If you replace the ship, Endurance, with a Jetstar passenger flight, the 1914 crew of intrepid explorers with 100 odd strangers and Antarctica with Brisbane, then today. I am Ernest Shackleton.
Yes, today I am off on an adventure.
At least, it is an adventure to me, as at 32 years of age, I have never gone anywhere on my own.
Jumping straight from childhood to parenthood I have never had the chance to do much at all on my own. Let alone navigate public transport. Which is why I am feeling a tad anxious about stepping off that plane today.
My life of solo expeditions was forever marred by a life altering excursion, when, at 15, I took a trip into the city from my Grandparents to see a friend.
On the overpass of the Woodridge train station I learnt the joys of walking through a gang of punks.
And not cool, English, 80’s punks like Vivian from the Young Ones. But scary, drinking straight from the bottle, enquiring about terrified young girls nipples, kinds of punks. Good times.
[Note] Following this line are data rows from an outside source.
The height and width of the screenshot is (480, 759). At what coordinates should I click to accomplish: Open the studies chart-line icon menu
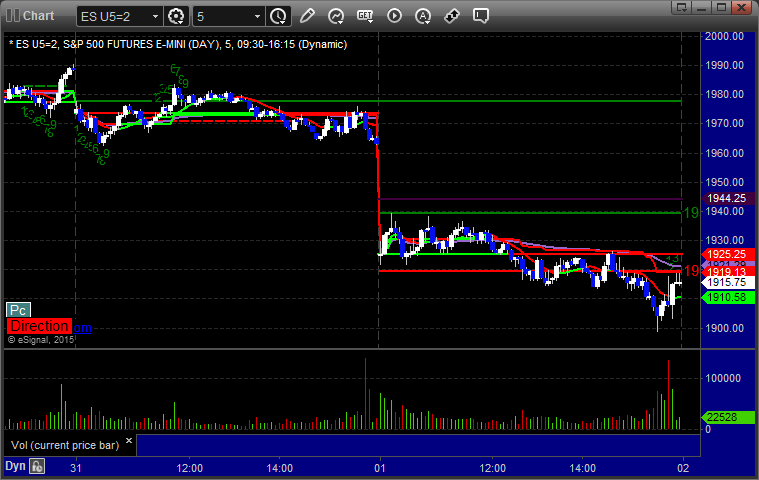click(x=335, y=16)
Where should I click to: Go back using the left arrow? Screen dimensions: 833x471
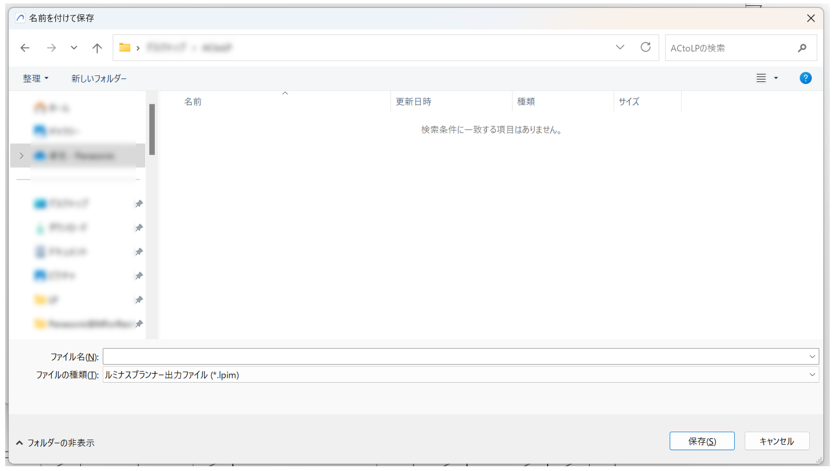(25, 48)
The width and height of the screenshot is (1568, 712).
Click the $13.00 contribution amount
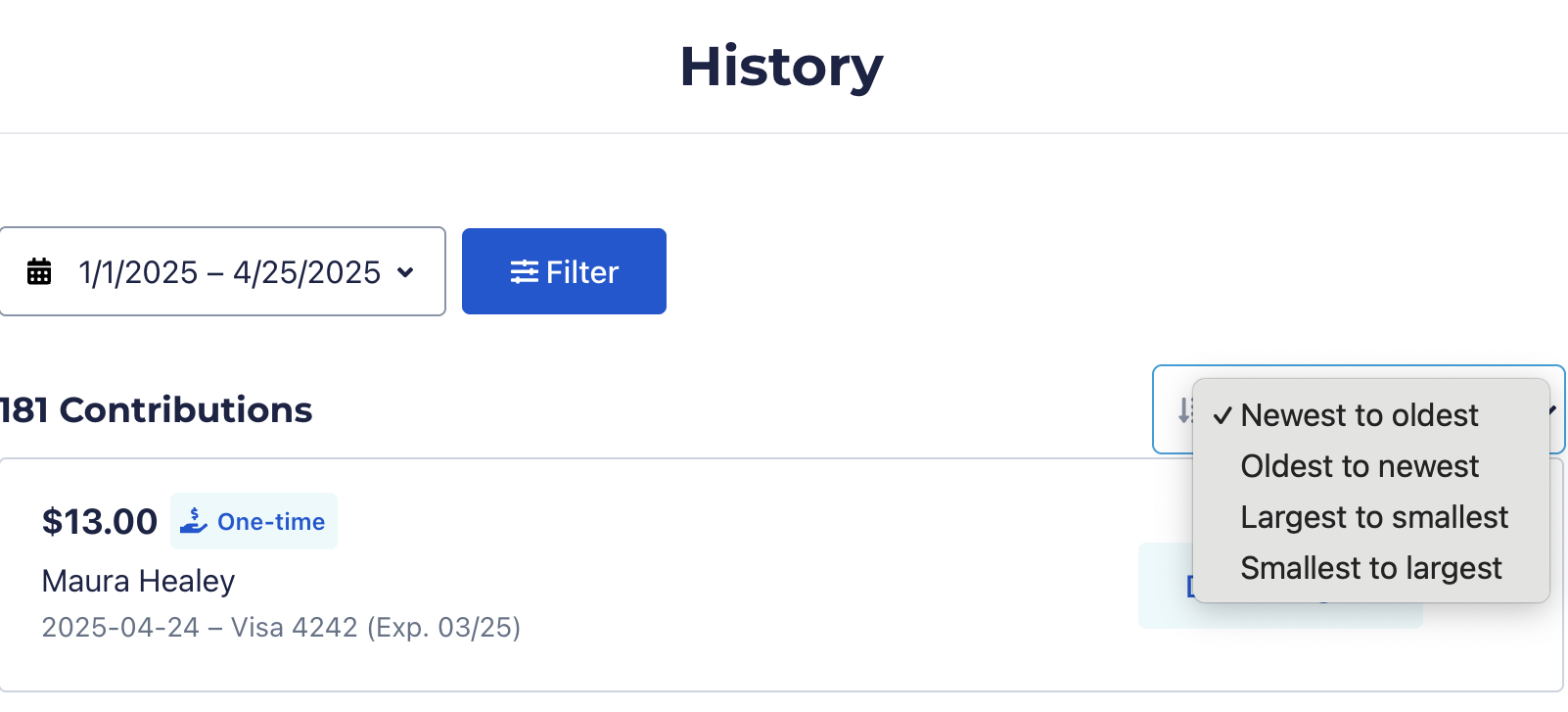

Which is why I’m sure it probably took Shackleton less time to pack provisions for his Antarctic journey than it did for me to decide what to wear this morning.
Don’t get me wrong, I’m not a fashion conscience person, by any means. I’d sooner drape all my mirrors in feigned mourning than stand in front of them.
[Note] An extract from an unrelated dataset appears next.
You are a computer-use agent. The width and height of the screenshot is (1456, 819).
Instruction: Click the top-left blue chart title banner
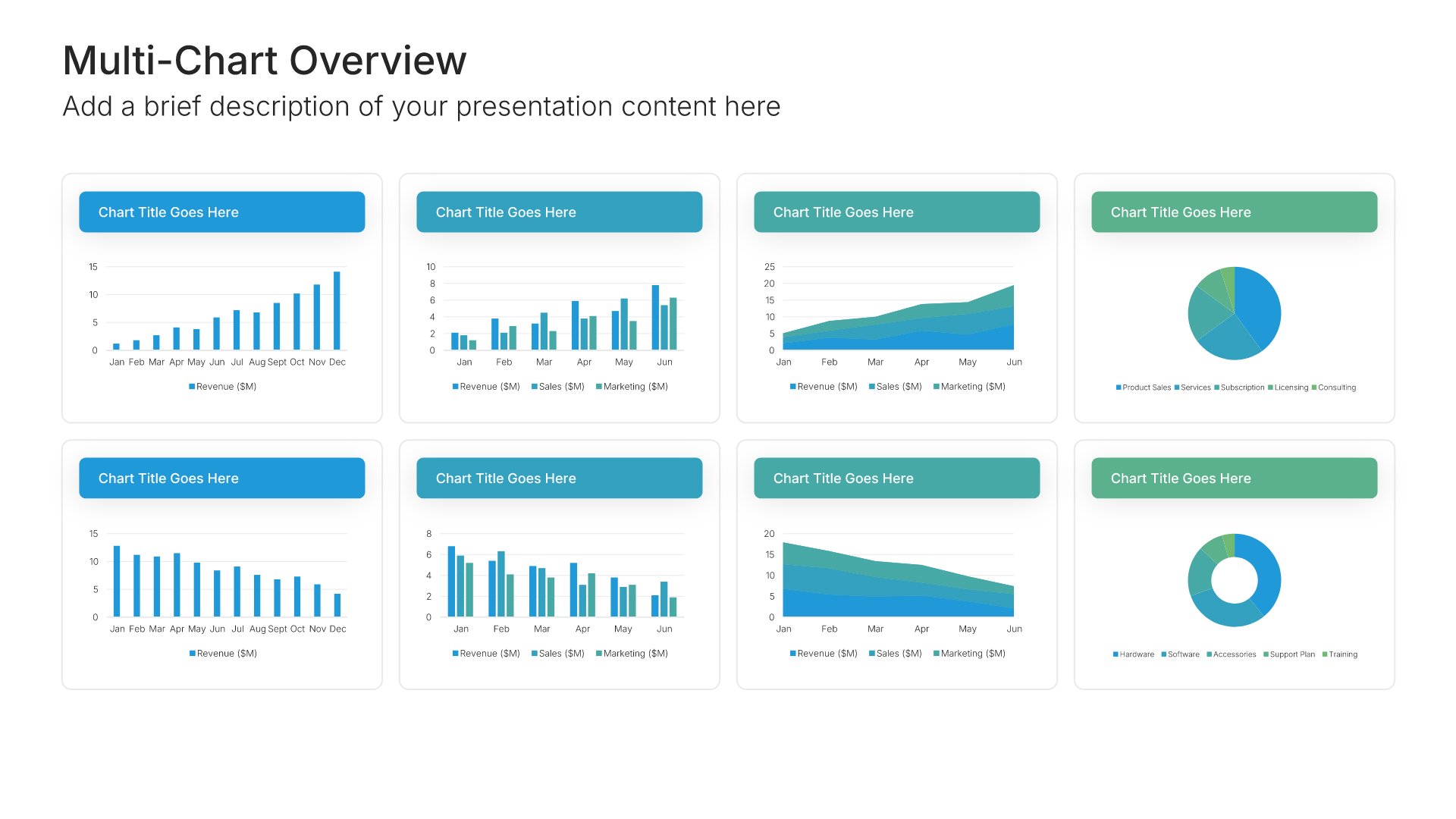coord(222,212)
The struggle was in how I may be perceived by strangers. And not just any strangers. City strangers. Public Transport City Strangers.
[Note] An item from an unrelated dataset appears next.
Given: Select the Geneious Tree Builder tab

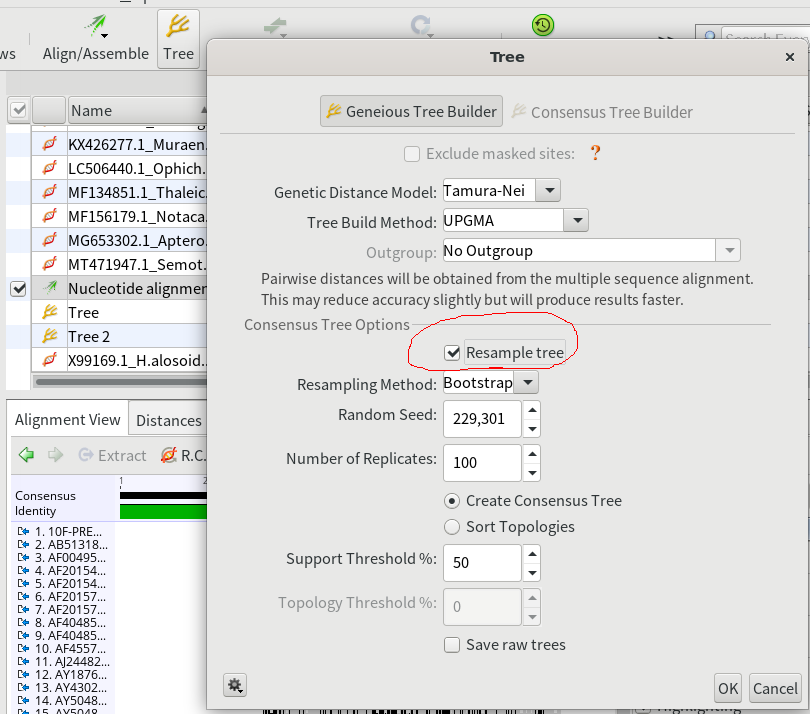Looking at the screenshot, I should point(411,112).
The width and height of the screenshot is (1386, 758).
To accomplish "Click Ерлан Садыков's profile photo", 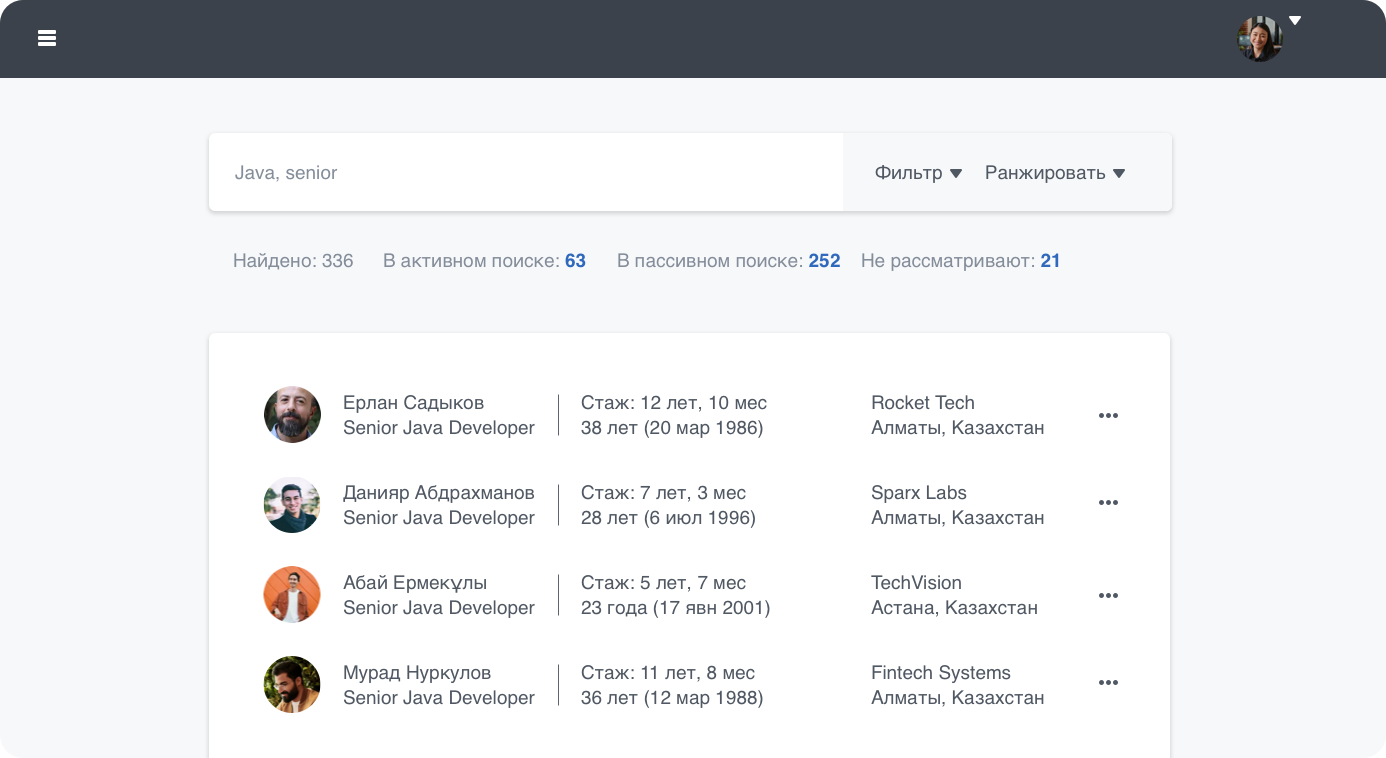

Oh yes, us country kids are onto you Public Transport City Strangers.
My cupboard is full of black, flannelette, union shirts, check, and very very dark grey. Bit like a staunch, country, Lego batman.
However, If I wear check, I may be wrongly perceived as a naive country cousin, and subsequently robbed.
If I wear any CFMEU/mine t shirts I may be wrongly perceived as being wealthy and, again, robbed.
I also have a number tattoos which If teamed with black, may have me wrongly perceived as being bad ass and either beaten up or recruited into an outlaw motorcycle gang.